RandoMix: A mixed sample data augmentation method with multiple mixed modes
This is an incremental improvement in data augmentation methods for machine learning practitioners seeking better model performance and robustness.
The paper tackled the problem of improving model robustness and diversity in machine learning by introducing RandoMix, a mixed-sample data augmentation method that outperformed existing techniques like Mixup and CutMix on datasets including CIFAR-10/100 and ImageNet, enhancing robustness against adversarial noise, natural noise, and sample occlusion.
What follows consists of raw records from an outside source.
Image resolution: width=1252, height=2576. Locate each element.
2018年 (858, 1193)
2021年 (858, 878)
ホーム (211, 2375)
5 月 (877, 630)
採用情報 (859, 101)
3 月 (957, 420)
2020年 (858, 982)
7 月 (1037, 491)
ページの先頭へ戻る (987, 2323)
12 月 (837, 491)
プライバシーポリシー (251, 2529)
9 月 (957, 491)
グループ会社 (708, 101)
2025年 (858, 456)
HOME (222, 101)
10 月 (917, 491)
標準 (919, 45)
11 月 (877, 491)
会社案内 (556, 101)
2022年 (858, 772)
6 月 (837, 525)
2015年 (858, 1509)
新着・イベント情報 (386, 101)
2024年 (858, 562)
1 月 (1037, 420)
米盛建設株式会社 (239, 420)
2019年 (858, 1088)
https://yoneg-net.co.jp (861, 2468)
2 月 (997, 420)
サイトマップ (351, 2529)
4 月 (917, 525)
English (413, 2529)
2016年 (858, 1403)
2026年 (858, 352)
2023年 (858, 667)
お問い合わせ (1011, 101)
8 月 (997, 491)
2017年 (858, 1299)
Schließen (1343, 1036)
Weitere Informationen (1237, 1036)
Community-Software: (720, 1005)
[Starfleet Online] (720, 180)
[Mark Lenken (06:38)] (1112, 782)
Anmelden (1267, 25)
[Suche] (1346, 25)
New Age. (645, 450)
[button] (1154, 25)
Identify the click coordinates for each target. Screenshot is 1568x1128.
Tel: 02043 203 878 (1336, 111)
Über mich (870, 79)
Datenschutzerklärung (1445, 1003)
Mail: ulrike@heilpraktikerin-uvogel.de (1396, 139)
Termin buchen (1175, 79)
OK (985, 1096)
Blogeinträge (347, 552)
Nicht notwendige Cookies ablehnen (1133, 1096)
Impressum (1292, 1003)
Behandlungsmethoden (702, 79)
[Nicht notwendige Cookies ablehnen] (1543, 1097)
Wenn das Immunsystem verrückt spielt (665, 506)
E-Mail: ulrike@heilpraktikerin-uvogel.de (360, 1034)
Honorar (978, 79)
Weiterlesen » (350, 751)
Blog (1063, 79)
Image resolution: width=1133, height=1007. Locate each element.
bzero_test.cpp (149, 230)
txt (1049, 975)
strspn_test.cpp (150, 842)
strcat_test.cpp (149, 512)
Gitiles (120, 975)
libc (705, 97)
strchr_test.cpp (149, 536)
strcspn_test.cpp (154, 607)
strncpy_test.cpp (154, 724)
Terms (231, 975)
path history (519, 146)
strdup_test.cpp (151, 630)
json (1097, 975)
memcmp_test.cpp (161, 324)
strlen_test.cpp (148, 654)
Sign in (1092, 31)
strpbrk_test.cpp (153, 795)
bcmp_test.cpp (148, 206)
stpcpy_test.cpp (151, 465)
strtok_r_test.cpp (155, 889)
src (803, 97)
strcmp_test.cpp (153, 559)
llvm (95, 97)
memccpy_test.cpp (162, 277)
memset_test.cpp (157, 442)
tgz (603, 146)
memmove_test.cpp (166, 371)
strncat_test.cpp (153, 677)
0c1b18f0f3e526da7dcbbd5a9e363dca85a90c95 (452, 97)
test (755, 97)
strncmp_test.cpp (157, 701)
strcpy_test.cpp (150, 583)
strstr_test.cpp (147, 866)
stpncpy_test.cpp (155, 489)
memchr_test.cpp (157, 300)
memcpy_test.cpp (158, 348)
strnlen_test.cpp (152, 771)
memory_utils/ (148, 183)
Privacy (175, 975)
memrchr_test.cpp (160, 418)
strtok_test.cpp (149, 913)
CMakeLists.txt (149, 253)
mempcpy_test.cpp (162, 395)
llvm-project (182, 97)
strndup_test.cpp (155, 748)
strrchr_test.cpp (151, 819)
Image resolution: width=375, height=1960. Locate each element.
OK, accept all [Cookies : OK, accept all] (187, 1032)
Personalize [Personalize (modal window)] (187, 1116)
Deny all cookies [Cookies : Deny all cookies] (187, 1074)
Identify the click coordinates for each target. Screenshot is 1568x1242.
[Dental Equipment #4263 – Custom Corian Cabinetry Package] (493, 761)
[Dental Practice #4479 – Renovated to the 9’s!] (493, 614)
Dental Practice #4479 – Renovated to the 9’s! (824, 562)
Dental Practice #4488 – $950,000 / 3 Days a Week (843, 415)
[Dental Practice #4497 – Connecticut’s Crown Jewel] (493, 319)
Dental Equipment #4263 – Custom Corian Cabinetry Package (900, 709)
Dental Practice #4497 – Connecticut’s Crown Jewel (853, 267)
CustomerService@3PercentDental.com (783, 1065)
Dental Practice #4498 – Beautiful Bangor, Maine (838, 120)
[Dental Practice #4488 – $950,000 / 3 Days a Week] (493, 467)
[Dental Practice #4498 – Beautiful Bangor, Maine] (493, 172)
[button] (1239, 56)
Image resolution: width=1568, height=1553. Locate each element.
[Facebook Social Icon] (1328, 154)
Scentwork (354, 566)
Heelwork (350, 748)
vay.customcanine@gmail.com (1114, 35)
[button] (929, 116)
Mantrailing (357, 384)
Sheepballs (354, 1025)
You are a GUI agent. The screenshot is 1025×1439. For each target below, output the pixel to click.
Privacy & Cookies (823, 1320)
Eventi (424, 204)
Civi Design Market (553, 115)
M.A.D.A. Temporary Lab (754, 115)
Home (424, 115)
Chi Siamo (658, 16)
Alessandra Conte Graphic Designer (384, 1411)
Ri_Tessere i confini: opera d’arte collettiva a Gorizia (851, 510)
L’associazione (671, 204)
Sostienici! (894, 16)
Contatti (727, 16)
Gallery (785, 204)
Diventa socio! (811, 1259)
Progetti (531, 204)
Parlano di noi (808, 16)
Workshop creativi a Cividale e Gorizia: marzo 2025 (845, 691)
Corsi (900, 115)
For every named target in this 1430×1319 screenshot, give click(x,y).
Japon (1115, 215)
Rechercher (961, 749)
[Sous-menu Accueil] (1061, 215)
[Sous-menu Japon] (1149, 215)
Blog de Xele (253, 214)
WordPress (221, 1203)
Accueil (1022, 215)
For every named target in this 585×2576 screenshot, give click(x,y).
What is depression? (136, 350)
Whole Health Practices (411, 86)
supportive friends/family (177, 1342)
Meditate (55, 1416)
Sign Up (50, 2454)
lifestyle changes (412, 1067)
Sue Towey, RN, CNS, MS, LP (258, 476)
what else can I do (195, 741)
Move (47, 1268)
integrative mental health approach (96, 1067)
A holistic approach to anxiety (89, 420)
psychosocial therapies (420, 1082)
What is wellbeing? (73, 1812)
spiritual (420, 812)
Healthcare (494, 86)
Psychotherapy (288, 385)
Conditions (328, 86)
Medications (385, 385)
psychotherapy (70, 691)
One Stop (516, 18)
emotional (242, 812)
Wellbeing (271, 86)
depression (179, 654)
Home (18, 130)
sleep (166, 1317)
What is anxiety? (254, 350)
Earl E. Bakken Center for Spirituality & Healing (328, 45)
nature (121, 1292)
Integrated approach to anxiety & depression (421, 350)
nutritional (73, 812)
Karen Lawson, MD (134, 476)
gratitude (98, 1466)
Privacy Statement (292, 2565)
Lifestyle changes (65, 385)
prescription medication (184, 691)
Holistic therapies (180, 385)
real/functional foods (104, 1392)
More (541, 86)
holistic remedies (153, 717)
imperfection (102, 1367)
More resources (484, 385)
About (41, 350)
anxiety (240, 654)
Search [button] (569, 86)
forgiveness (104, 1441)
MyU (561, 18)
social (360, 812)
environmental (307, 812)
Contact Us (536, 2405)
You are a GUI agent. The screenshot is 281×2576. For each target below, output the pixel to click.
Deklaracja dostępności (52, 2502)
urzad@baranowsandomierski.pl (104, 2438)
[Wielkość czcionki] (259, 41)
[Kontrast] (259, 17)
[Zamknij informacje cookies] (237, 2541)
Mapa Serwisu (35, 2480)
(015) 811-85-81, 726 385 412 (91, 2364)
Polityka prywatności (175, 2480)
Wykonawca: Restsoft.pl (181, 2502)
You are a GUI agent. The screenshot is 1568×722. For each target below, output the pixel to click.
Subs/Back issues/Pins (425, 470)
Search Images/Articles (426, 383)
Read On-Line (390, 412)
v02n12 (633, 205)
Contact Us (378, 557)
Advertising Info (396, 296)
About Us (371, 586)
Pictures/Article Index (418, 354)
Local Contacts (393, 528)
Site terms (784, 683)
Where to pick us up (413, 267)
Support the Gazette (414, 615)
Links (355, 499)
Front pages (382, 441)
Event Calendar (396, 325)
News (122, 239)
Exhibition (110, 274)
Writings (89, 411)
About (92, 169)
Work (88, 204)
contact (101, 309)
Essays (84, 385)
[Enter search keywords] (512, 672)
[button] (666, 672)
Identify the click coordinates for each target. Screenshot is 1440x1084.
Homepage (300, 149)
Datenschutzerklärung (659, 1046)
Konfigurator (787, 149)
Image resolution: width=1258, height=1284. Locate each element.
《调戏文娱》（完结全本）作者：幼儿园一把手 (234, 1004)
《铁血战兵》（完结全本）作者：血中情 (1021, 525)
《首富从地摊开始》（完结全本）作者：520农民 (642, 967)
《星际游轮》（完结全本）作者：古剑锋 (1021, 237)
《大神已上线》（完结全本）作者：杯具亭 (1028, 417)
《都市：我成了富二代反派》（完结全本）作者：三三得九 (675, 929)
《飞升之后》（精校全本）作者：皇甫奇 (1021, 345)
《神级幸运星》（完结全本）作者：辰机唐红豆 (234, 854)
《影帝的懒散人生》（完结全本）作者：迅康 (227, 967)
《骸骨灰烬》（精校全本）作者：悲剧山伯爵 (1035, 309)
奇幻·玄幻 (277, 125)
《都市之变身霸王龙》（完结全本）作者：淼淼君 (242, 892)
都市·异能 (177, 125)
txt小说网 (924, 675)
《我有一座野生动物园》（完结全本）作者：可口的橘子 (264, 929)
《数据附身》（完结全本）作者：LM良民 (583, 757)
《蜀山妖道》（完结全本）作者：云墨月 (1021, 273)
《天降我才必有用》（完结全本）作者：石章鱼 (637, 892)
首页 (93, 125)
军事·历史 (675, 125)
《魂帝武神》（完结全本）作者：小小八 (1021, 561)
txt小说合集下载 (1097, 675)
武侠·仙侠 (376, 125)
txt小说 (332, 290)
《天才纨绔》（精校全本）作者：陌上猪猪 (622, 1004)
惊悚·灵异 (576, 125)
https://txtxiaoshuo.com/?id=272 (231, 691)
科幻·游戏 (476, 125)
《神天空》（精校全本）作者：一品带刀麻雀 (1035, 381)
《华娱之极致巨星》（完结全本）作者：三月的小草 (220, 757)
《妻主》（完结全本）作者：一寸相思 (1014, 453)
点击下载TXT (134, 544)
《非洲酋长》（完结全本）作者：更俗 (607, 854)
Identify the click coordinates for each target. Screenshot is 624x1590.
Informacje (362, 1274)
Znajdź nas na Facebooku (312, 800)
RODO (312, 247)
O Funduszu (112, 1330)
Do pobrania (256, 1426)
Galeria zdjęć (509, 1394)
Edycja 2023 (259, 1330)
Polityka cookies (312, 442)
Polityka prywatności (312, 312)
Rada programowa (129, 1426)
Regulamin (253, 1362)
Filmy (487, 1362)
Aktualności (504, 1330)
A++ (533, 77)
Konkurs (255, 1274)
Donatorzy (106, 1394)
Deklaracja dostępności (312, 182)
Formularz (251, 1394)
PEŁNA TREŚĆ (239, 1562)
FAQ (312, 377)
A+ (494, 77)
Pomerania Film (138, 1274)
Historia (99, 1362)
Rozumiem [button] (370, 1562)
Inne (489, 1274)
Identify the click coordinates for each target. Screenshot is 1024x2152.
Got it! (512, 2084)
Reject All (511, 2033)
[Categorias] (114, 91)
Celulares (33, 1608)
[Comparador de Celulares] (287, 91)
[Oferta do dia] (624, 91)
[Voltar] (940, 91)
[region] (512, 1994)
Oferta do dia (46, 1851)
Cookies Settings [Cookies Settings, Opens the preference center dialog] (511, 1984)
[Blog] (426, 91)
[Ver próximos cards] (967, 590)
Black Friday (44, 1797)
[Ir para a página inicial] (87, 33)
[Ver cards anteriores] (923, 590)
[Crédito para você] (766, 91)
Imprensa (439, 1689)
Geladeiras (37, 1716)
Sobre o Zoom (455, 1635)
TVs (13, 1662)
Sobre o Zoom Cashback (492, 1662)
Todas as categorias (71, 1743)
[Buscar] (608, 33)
Data augmentation plays a crucial role in enhancing the robustness and performance of machine learning models across various domains. In this study, we introduce a novel mixed-sample data augmentation method called RandoMix. RandoMix is specifically designed to simultaneously address robustness and diversity challenges. It leverages a combination of linear and mask-mixed modes, introducing flexibility in candidate selection and weight adjustments. We evaluate the effectiveness of RandoMix on diverse datasets, including CIFAR-10/100, Tiny-ImageNet, ImageNet, and Google Speech Commands. Our results demonstrate its superior performance compared to existing techniques such as Mixup, CutMix, Fmix, and ResizeMix. Notably, RandoMix excels in enhancing model robustness against adversarial noise, natural noise, and sample occlusion. The comprehensive experimental results and insights into parameter tuning underscore the potential of RandoMix as a versatile and effective data augmentation method. Moreover, it seamlessly integrates into the training pipeline.